Written problem:
Pick out and copy every line in the material below that contains the string "Instruction".

(A run of records)
_ _ _

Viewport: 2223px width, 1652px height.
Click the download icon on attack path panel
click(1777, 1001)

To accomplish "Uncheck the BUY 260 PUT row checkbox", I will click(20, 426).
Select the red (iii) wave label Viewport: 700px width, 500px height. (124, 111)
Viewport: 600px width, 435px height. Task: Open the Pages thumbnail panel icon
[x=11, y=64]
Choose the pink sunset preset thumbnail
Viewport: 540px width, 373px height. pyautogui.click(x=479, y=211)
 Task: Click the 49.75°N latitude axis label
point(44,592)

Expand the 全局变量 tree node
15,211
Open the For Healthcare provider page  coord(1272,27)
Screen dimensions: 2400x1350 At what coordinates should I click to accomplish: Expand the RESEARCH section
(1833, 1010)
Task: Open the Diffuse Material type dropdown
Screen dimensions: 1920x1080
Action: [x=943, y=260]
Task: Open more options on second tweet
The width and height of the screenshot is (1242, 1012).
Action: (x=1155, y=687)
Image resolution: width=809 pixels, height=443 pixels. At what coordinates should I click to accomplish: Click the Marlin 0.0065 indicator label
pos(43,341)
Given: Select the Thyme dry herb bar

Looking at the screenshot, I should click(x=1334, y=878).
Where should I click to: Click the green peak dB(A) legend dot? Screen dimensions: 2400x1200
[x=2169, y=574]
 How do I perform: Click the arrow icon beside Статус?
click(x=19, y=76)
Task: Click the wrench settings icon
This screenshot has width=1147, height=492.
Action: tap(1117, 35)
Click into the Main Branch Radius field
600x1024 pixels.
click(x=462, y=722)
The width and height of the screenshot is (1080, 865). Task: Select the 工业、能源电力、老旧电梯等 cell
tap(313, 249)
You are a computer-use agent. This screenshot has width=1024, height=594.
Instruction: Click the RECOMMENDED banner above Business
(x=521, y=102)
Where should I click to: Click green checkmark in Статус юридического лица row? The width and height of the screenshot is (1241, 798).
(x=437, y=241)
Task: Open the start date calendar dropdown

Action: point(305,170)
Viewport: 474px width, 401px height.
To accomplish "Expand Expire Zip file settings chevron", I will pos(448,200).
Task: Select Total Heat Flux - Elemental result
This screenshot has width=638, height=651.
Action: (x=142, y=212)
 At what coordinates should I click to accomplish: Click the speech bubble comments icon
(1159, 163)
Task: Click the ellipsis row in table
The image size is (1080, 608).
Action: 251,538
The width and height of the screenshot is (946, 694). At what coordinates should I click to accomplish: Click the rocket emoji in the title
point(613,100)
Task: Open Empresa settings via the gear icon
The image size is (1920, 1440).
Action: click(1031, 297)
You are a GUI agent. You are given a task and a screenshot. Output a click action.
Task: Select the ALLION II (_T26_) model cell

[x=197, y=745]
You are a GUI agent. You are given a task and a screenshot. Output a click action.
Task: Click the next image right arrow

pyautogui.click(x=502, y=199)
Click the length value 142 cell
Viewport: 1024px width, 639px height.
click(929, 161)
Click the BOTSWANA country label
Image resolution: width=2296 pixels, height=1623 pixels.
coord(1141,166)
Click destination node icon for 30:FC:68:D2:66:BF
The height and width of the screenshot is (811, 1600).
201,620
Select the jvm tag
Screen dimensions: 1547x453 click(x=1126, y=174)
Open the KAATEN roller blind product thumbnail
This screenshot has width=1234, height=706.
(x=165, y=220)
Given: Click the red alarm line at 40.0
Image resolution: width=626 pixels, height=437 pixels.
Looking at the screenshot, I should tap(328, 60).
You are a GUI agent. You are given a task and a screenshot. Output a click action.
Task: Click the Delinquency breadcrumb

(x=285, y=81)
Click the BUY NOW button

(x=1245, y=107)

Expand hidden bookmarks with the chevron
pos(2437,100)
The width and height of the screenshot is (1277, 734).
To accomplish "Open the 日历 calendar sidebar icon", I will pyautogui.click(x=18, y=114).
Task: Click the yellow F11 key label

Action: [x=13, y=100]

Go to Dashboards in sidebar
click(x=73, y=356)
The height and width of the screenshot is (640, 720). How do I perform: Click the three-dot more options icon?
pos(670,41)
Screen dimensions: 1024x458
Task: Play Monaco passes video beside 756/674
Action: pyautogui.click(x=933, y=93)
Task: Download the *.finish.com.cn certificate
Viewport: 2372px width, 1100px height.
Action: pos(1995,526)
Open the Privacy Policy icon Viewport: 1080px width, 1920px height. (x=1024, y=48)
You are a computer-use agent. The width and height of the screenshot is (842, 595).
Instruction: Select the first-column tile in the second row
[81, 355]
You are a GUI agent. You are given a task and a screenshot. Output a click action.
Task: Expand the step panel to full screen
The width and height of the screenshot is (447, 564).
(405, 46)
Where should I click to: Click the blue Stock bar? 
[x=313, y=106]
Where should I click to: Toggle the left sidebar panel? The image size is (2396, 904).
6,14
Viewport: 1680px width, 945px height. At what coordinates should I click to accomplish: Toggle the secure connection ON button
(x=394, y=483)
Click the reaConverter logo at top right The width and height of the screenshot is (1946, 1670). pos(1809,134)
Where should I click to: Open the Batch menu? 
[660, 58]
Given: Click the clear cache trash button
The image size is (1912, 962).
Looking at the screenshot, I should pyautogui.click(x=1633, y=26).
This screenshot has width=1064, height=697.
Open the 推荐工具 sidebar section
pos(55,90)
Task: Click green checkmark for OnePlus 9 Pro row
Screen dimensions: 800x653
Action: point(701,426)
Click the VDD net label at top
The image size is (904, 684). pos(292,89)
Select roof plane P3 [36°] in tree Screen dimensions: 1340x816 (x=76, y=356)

_ _ _

Full output:
Instruction: Click the RECOMMENDED banner above Business
Instruction: Select the first-column tile in the second row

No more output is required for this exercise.